WOMAN AND CHILD de Saeed Roustaee : la critique du film [Cannes 2025]

Partagez cet article
Spectateurs

Nom : Woman & Child
Père : Saeed Roustaee
Date de naissance : 25 février 2026
Type : sortie en salles
Nationalité : Iran
Taille : 2h11 / Poids : NC
Genre : Drame

Livret de Famille : Parinaz IzadyarSinan MohebiPayman Maadi

Signes particuliers : Après Leila et ses frères, Saeed Roustaee confirme.

Synopsis : Mahnaz, une infirmière de 45 ans, élève seule ses enfants. Alors qu’elle s’apprête à épouser son petit ami Hamid, son fils Aliyar est renvoyé de l’école. Lorsqu’un un accident tragique vient tout bouleverser, Mahnaz se lance dans une quête de justice pour obtenir réparation…

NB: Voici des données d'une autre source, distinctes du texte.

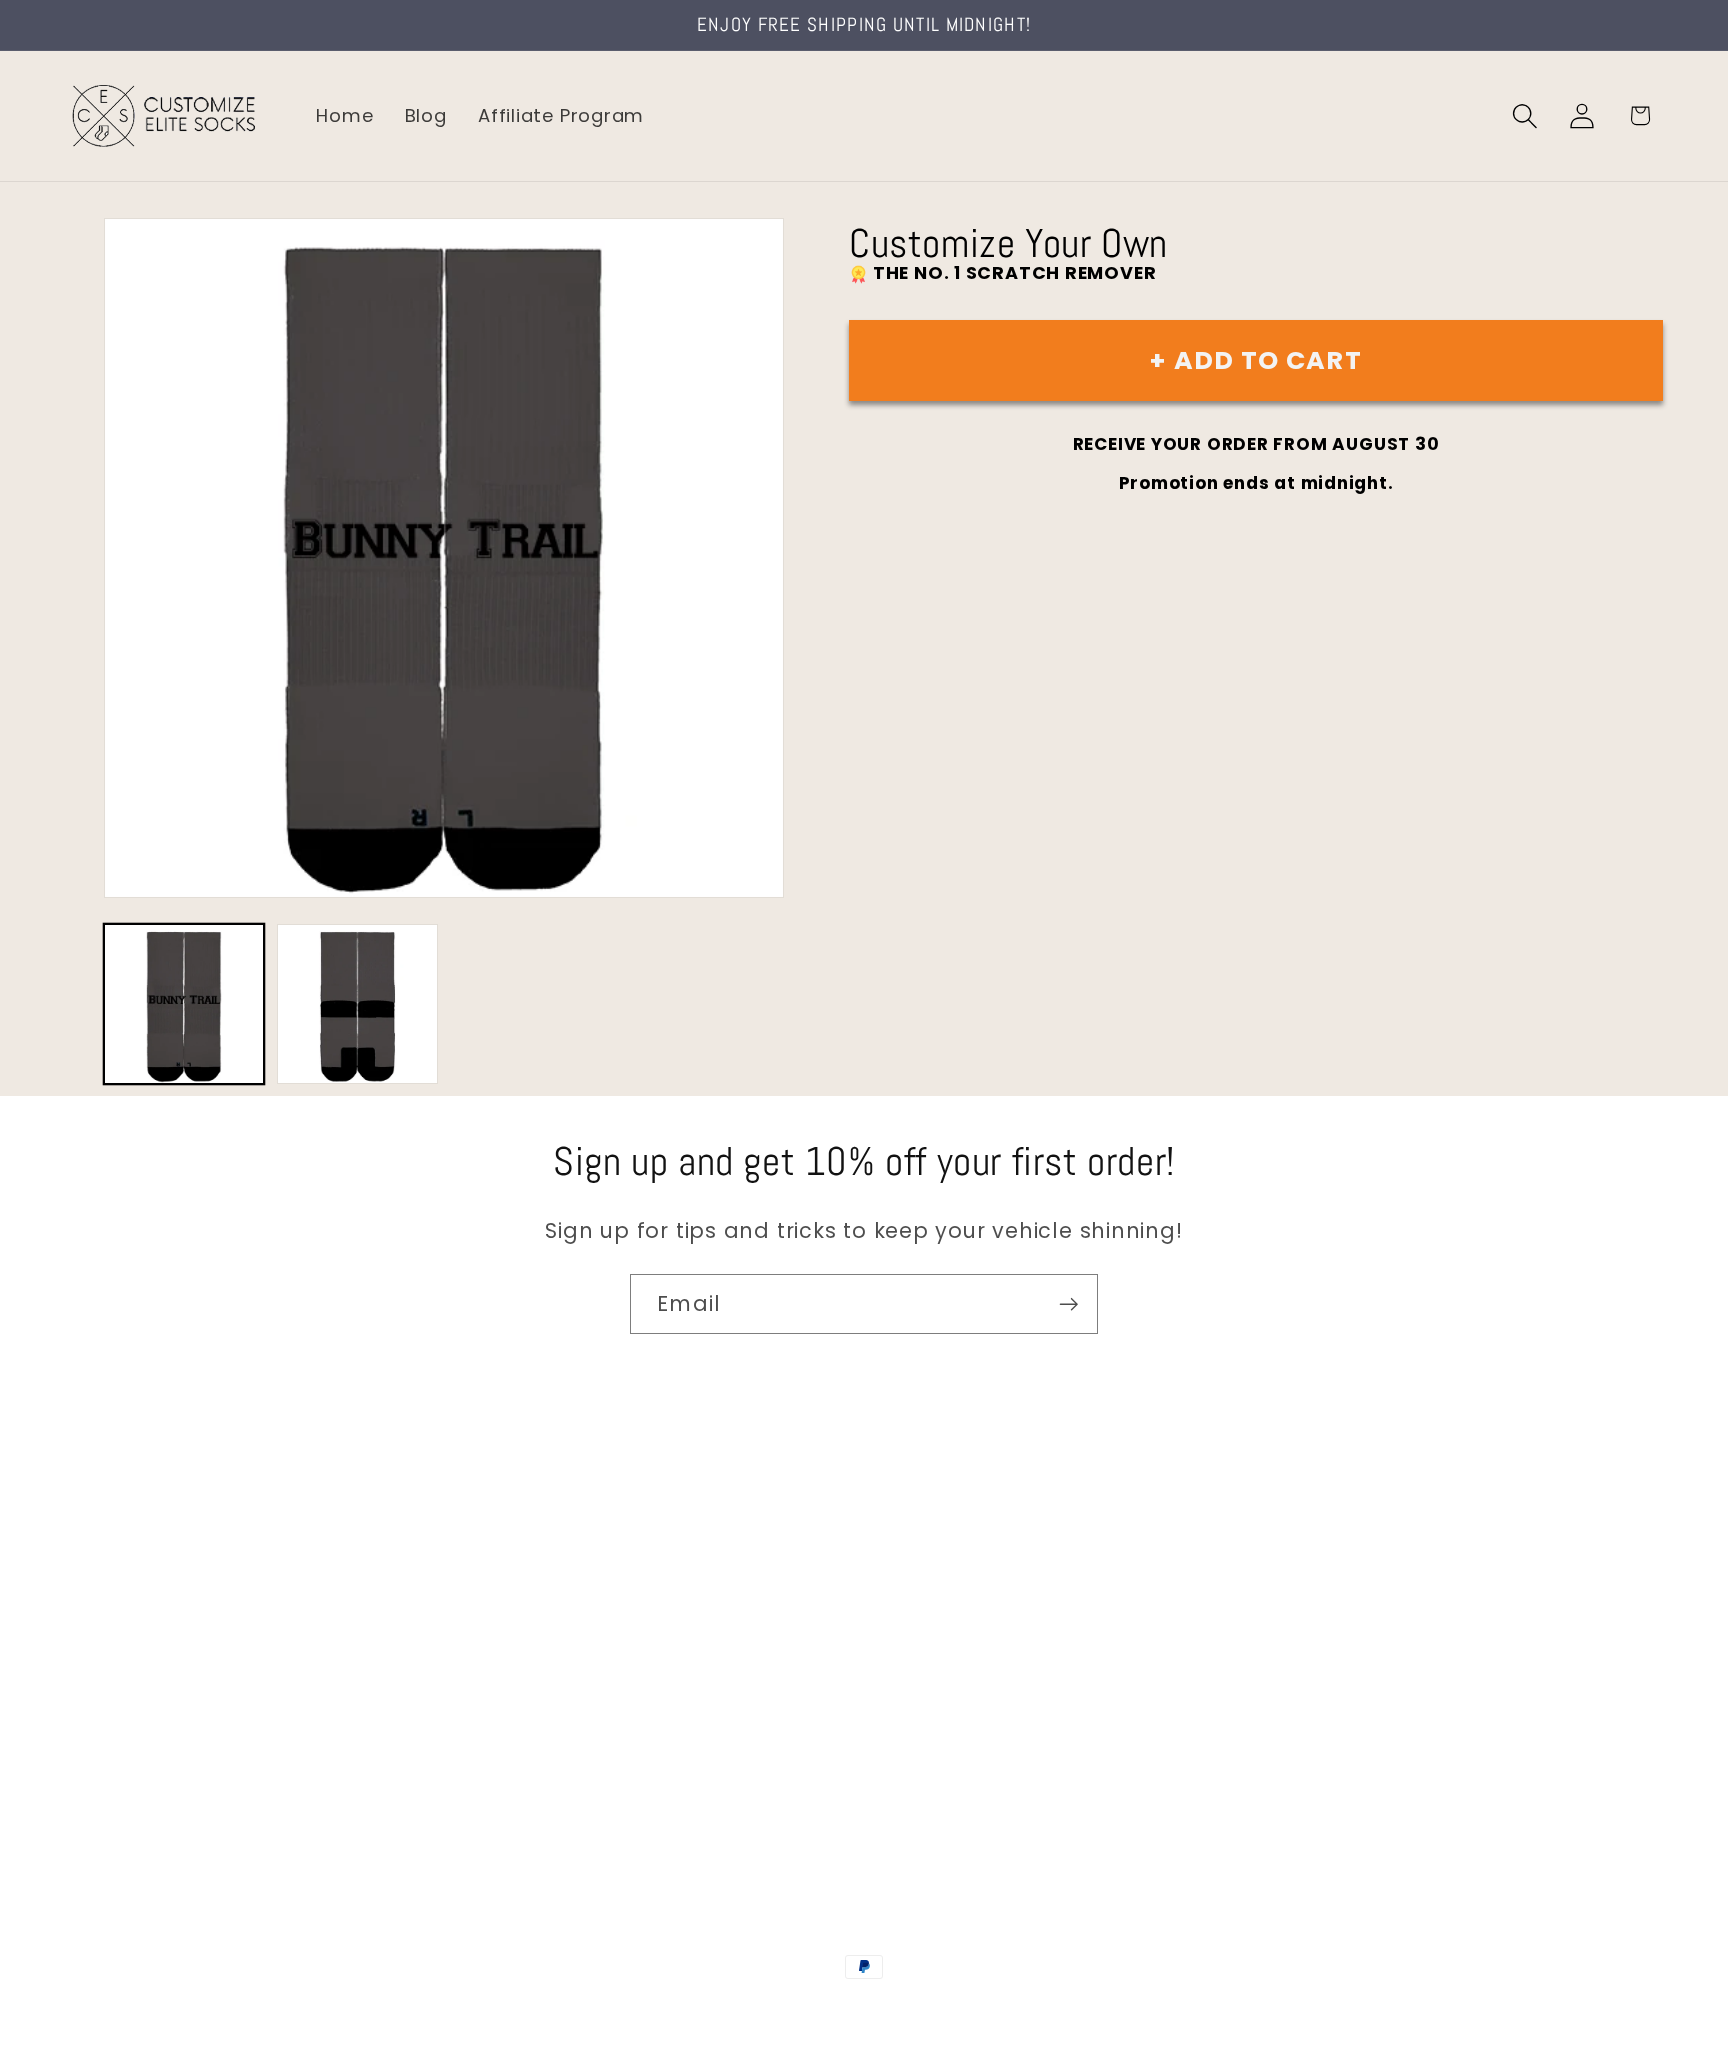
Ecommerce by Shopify (1017, 2010)
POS (867, 2010)
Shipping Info (128, 1639)
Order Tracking (137, 1681)
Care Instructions (149, 1766)
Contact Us (120, 1554)
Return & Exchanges (161, 1723)
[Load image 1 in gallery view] (184, 1004)
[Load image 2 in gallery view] (357, 1004)
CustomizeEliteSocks (764, 2010)
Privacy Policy (130, 1808)
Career (98, 1596)
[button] (1525, 115)
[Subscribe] (1068, 1304)
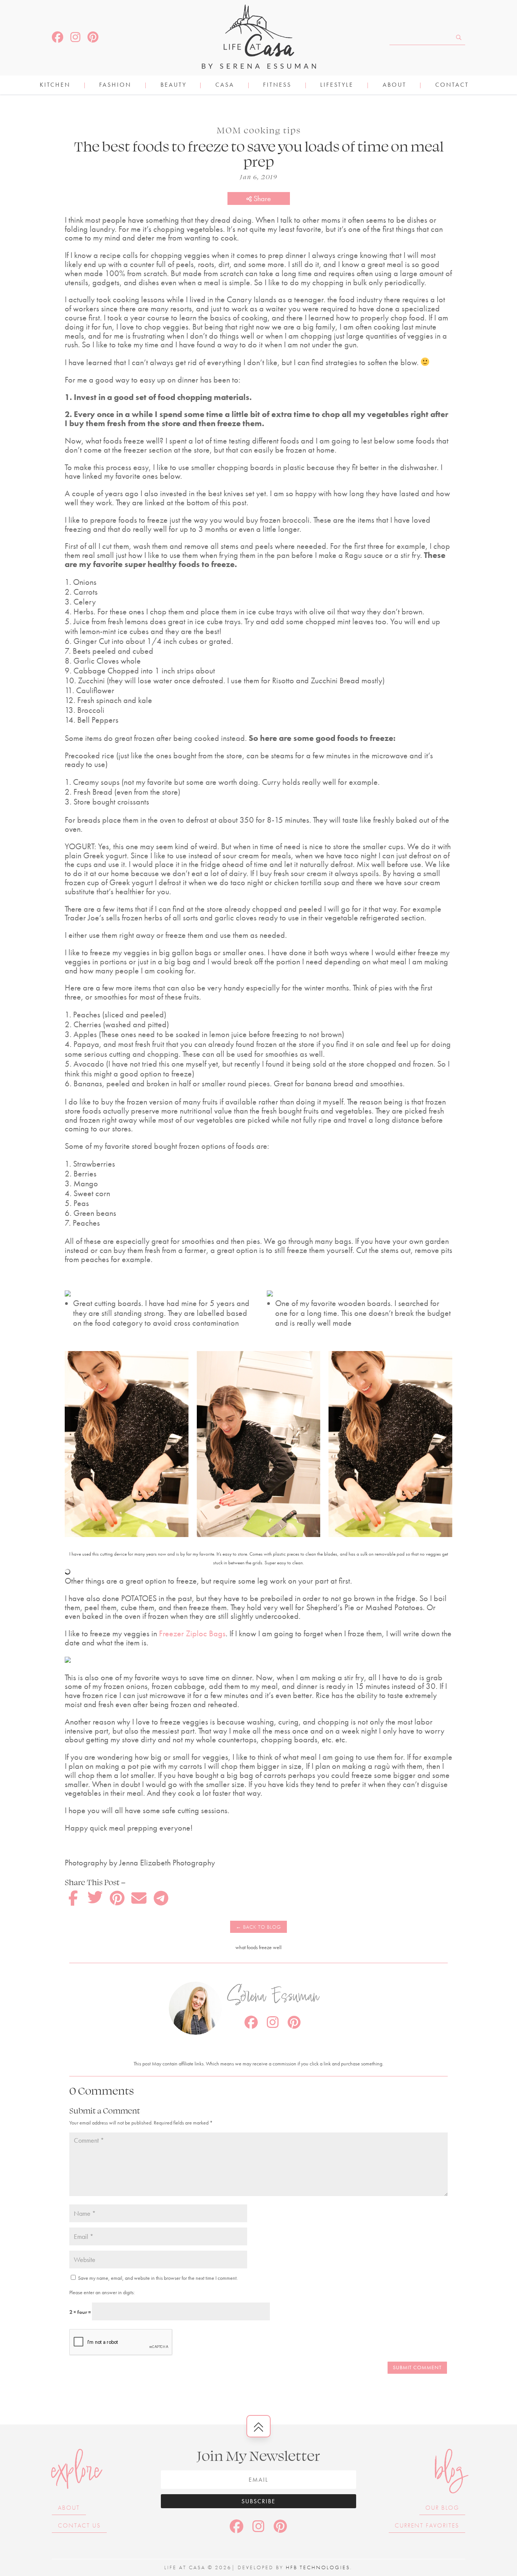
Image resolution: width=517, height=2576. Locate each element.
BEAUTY (173, 85)
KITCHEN (55, 85)
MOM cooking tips (258, 129)
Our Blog (442, 2508)
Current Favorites (427, 2525)
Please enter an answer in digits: (102, 2292)
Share (261, 198)
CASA (224, 85)
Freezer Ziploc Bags (191, 1633)
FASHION (115, 85)
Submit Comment (417, 2367)
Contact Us (79, 2525)
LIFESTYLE (336, 85)
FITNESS (277, 85)
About (394, 85)
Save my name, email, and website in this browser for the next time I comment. (158, 2278)
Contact (452, 85)
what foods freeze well (258, 1947)
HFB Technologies (318, 2567)
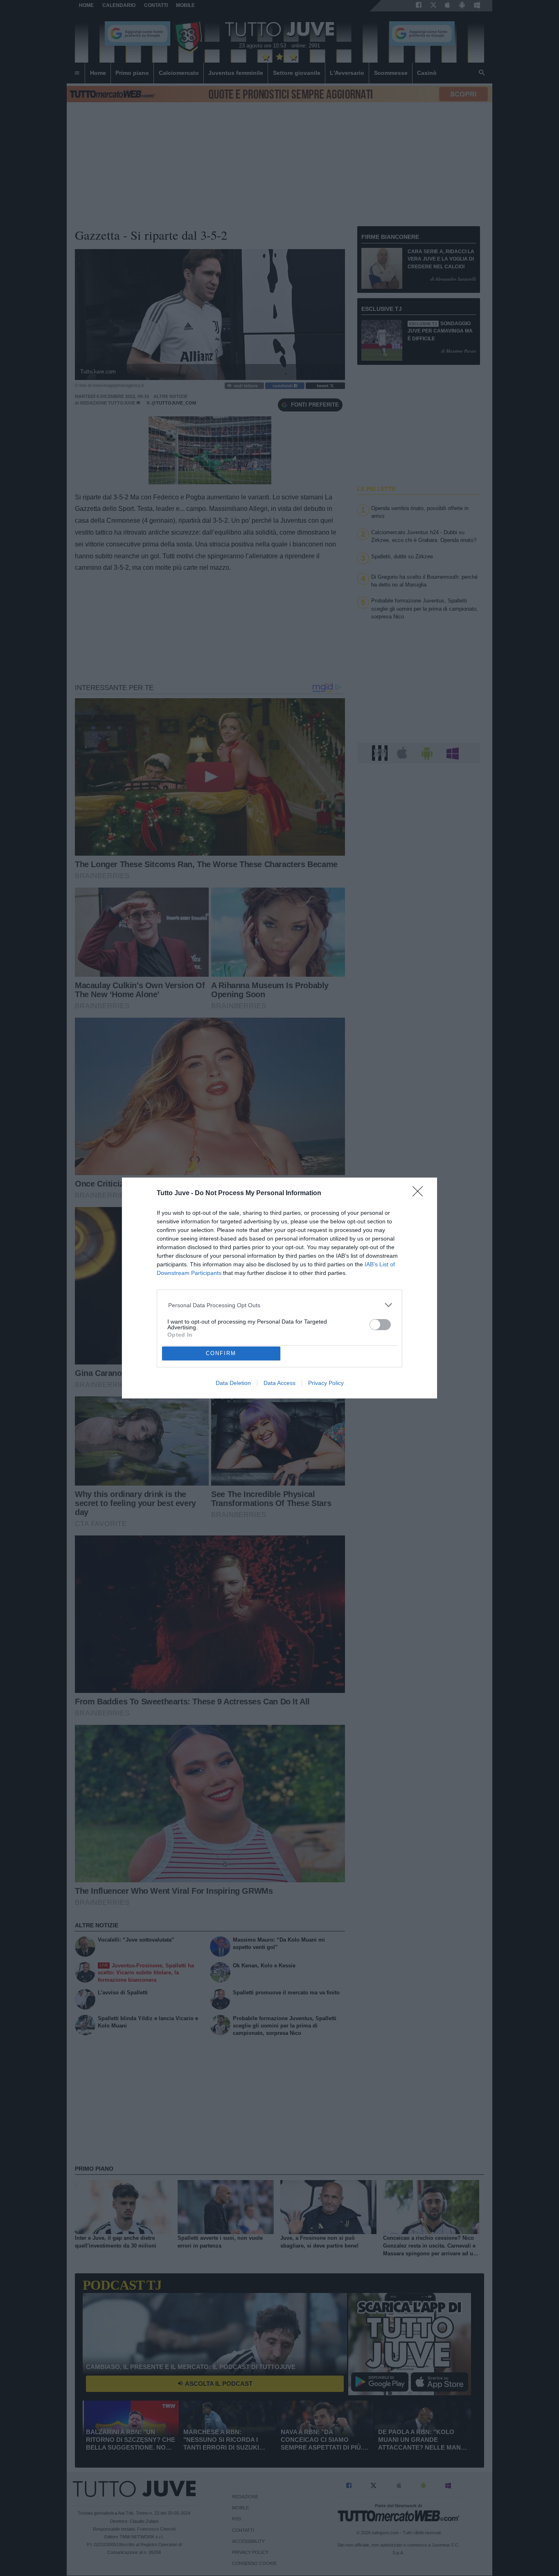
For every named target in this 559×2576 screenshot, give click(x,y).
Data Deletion (233, 1383)
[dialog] (279, 1288)
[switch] (380, 1324)
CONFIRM (221, 1353)
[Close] (420, 1194)
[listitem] (279, 1305)
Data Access (279, 1383)
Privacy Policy (326, 1383)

PORTRAIT D’UNE FEMME IRANIENNE

NOTRE AVIS SUR WOMAN & CHILD

Il y a trois ans, l’iranien Saeed Roustaee nous avait cloué sur notre fauteuil avec son saisissant Leila et ses frères, palme d’or pourtant évidente mais que le jury du festival de Cannes lui avait injustement refusée. On le rumine encore. La critique de l’Iran que Roustaee y dressait et le fait de l’avoir présenté dans un festival international avait conduit le cinéaste en prison, condamné à six mois par le régime. Aujourd’hui, Saeed Roustaee revenait à Cannes avec un nouveau film… et l’aval du régime. La raison ? Simple, le metteur en scène a accepté de se conformer aux lois en vigueur et de tourner Woman & Child selon les règles islamiques. Un choix qui lui a valu de nombreuses attaques de ses confrères exilés par exemple. Mais peut-on lui en vouloir ? Certains crient au manque de courage, mais qui sommes-nous pour juger (ou mesurer) le courage d’autrui en étant confortablement installés dans nos sociétés occidentales sans risque ? Personne.

Avec Woman & Child, Rouastee s’attaque au patriarcat tout-puissant dans la société iranienne. Démarrant sous des airs proche de la comédie romantique à l’iranienne avec sa romance espiègle entre une infirmière veuve qui élève ses enfants et un ambulancier charmeur, le film va prendre son temps pour basculer dans le drame à la suite d’un terrible accident qui va transformer la douceur de cette mère-courage en une soif de vengeance.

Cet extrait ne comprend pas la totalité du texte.